§ 本文:
╔══
2007年 03月 09日
硬派なネタのはずが… |
はい、はい、頭を切り替えましょう。
本日はデリー市内で開かれた日印シンポジウム 「アジア地域統合の中の日印戦略的パートナーシップ」をのぞいてきました。そう、授業(計3時間半)をさくっとさぼって。
もうこの日記の読者さんたちにはおなじみになった2007年日本インド友好年(INDO-JAPAN FRIENDSHIP YEAR)の関連行事で、日本の外務省とインド工業連盟(CII)の共催。
テーマの通り、かなりお堅い話たち
「アジア地域統合の全般的展望、理念・原則・基本戦略」
「東アジア/アジア太平洋における機能協力の進展と日印の役割」
「南アジアにおける地域統合の進展と展望、日印の貢献」
が、午前9時半から午後4時半までがん首並べておりまして、登壇するのも一部財界、外交関係者以外は日印両国の名の通った(らしい)アカデミック(研究者)さんたちだから、大学の授業抜け出した意味があまりないとも言えますが…
とにかくそういったお話が嫌いなわけではなく、さらに友好年前半の官製イベントとしてはたぶん最大規模だろうから、日ごろ全く縁のない在デリー日本大使館のアレンジ能力拝見の意味もこれあり。
╚══
§ データの内容:
╔══
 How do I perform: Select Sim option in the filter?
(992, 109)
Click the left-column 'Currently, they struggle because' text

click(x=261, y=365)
╚══
╔══
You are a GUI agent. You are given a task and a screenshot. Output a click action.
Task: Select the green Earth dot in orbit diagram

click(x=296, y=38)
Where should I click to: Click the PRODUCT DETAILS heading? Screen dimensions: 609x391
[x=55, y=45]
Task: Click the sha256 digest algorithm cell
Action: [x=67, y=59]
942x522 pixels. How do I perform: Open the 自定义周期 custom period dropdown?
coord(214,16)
╚══
╔══
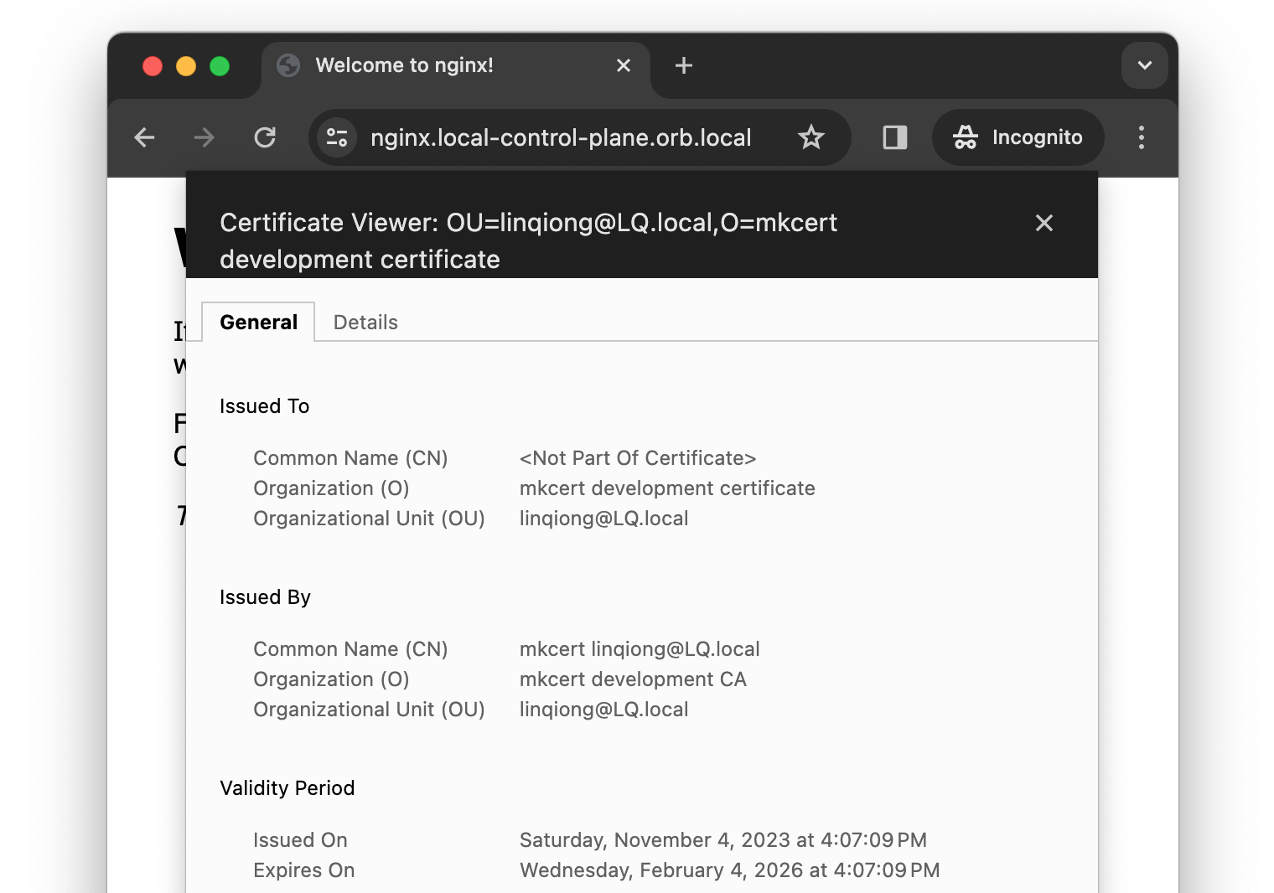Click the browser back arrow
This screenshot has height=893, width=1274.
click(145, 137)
╚══
§ 課題の指示:
- a) 本文で、このシンポジウムを共催した二つの組織はどこか。
- b) 本文の「本日はデリー市内で開かれた日印シンポジウム 「アジア地域統合の中の日印戦略的パートナーシップ」をのぞいてきました。」という文を英語に訳しなさい。

§ 各課題の解答:
- a) 日本の外務省とインド工業連盟(CII)。

- b) Today I stopped by a Japan-India symposium held in Delhi, "Japan-India Strategic Partnership in Asian Regional Integration."